Who the hell is Hope? Hope is, hopefully, you. But, if you are over 50, or perhaps over 40, maybe even over 30, getting into the Hope column is likely to depend on folks younger than you prodding you along and even blazing paths for you to pursue. If you are over 60, much less over 70 and headed toward 80, like me, well, let’s do our best, but the reality is that the future lies with young people. So, Hope is young people, 10, 15, 20, 25, 30 years old. And this is a message to Hope.
First, a word or two about words. Reading is good. It matters. But to read, means others must write. Where are the young who are writing, and writing well? Some are certainly doing so, but still too few. Why?
Some oldsters solicit, urge, and prod—but the flow from the young is still only a growing stream compared to the youthful oceanic deluge that society needs. And worse, what about reading? Reading was once a part of life like breathing, but reading is becoming a lost art steadily dissipating into morbid disuse. Yes, many people survey social media nuggets, but those nuggets are often sterile and short. So how will rich insights get learned, taught, and shared?

Records supplied

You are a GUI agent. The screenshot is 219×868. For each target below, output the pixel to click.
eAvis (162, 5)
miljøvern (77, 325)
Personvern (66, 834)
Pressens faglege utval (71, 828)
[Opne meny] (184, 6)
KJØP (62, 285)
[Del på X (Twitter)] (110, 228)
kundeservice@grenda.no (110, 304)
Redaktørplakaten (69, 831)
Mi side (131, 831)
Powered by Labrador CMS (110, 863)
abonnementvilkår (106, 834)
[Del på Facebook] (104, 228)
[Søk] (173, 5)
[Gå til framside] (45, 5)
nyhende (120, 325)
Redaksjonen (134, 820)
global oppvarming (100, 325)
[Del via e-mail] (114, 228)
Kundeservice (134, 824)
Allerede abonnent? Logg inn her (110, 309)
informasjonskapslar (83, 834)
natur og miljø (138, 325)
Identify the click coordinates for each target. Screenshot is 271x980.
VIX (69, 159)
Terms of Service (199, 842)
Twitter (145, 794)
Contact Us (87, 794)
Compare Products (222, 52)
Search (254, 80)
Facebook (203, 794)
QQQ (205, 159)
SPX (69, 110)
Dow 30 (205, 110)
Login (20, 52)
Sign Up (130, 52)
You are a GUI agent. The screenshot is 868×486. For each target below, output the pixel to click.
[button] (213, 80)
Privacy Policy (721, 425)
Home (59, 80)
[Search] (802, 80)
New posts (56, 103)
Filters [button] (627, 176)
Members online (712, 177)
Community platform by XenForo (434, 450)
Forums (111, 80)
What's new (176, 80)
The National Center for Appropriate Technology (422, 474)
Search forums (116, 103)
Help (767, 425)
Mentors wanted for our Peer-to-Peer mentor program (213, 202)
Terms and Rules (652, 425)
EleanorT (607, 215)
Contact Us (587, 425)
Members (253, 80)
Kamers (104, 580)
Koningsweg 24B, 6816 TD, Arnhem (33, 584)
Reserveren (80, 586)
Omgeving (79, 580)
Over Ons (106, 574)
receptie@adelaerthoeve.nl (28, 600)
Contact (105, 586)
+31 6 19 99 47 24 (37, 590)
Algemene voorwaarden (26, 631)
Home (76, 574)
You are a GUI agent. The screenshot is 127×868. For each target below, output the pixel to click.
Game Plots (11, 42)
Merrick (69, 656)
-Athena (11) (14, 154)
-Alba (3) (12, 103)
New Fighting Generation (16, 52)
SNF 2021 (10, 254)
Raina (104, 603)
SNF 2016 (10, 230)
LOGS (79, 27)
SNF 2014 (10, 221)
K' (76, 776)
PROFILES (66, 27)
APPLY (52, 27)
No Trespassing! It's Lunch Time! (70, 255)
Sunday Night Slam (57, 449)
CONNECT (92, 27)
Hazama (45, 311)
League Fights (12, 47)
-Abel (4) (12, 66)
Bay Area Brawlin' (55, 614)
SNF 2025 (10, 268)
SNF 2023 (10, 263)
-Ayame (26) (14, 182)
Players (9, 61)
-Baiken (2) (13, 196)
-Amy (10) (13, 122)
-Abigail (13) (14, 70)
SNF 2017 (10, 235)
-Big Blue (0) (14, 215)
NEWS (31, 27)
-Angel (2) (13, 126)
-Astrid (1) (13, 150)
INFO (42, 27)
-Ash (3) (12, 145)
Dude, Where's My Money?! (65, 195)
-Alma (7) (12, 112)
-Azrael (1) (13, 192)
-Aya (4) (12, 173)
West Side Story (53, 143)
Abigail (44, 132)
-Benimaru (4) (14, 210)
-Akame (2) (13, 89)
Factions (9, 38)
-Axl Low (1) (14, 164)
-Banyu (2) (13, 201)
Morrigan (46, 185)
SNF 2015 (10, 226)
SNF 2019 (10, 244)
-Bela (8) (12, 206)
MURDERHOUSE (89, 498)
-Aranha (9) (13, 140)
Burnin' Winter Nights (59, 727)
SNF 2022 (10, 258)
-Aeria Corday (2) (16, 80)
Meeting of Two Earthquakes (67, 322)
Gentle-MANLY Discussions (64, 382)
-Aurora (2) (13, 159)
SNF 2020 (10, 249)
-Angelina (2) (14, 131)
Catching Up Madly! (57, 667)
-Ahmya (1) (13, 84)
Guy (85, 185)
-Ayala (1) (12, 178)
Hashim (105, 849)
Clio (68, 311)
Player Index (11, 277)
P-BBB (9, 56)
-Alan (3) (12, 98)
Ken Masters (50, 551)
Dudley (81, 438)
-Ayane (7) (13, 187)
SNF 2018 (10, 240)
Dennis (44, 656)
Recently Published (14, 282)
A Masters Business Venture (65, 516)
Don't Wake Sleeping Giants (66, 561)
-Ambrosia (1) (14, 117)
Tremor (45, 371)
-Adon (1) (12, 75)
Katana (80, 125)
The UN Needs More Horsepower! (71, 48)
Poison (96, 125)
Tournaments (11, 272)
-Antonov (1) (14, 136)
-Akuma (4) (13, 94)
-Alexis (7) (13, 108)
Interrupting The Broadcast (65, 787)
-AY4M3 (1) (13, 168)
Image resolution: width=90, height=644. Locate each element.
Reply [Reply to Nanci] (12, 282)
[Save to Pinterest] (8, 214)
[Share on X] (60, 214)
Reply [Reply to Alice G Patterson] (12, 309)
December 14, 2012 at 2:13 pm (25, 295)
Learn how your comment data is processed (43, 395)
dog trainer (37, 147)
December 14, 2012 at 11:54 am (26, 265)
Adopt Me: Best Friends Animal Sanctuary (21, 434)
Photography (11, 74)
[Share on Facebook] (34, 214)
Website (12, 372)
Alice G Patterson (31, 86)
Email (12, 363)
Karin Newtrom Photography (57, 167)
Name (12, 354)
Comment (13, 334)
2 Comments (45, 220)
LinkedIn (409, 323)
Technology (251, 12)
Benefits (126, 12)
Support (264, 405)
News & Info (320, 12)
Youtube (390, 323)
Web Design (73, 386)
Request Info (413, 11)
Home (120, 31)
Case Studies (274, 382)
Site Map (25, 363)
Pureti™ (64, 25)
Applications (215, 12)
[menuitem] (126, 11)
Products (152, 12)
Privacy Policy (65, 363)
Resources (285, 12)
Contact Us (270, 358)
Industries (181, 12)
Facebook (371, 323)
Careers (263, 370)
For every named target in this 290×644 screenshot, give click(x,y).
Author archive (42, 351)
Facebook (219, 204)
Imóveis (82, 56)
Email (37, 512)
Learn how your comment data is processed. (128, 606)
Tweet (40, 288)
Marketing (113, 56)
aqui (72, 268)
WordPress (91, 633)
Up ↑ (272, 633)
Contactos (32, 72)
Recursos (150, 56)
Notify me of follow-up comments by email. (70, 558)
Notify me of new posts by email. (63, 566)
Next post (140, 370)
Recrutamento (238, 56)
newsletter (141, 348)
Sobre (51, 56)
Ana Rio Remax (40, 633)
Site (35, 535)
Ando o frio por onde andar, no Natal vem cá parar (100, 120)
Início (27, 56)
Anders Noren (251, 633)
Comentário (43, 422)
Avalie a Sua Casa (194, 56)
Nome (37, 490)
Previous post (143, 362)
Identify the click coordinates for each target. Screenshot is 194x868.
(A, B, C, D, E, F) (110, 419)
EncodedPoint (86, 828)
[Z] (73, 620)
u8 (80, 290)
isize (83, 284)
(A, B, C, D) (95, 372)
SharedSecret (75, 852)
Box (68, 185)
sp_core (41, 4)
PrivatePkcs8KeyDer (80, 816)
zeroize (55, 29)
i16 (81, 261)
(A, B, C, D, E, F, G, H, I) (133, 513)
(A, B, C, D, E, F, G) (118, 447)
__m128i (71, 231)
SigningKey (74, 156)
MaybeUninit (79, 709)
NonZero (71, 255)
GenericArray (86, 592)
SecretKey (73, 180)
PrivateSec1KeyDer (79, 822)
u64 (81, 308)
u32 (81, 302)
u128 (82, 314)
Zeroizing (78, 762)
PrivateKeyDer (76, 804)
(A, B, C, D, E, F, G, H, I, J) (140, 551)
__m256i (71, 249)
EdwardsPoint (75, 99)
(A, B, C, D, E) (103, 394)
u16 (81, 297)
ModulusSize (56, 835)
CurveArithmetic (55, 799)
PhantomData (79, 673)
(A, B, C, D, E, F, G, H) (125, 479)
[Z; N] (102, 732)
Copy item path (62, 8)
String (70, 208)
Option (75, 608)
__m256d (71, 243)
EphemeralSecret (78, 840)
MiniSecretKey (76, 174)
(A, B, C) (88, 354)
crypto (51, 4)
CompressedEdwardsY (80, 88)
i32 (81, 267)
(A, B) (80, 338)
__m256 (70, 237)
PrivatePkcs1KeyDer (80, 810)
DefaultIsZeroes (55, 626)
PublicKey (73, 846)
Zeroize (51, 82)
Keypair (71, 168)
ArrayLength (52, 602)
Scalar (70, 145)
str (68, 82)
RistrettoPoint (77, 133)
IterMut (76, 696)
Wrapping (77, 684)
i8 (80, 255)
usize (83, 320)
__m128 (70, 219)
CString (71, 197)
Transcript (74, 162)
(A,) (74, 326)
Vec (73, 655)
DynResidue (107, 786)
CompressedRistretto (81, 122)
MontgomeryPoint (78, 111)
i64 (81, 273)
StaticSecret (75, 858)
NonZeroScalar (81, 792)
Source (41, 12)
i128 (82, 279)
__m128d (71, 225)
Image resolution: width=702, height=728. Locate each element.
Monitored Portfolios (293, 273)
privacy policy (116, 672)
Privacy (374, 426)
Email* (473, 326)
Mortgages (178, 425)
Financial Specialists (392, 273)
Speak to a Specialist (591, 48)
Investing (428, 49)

Exercise aim
Please reproduce the passage on Hope word for word, from "First, a word" to "taught, and shared?". The items above come from a separate source.

Solution for this problem
First, a word or two about words. Reading is good. It matters. But to read, means others must write. Where are the young who are writing, and writing well? Some are certainly doing so, but still too few. Why?
Some oldsters solicit, urge, and prod—but the flow from the young is still only a growing stream compared to the youthful oceanic deluge that society needs. And worse, what about reading? Reading was once a part of life like breathing, but reading is becoming a lost art steadily dissipating into morbid disuse. Yes, many people survey social media nuggets, but those nuggets are often sterile and short. So how will rich insights get learned, taught, and shared?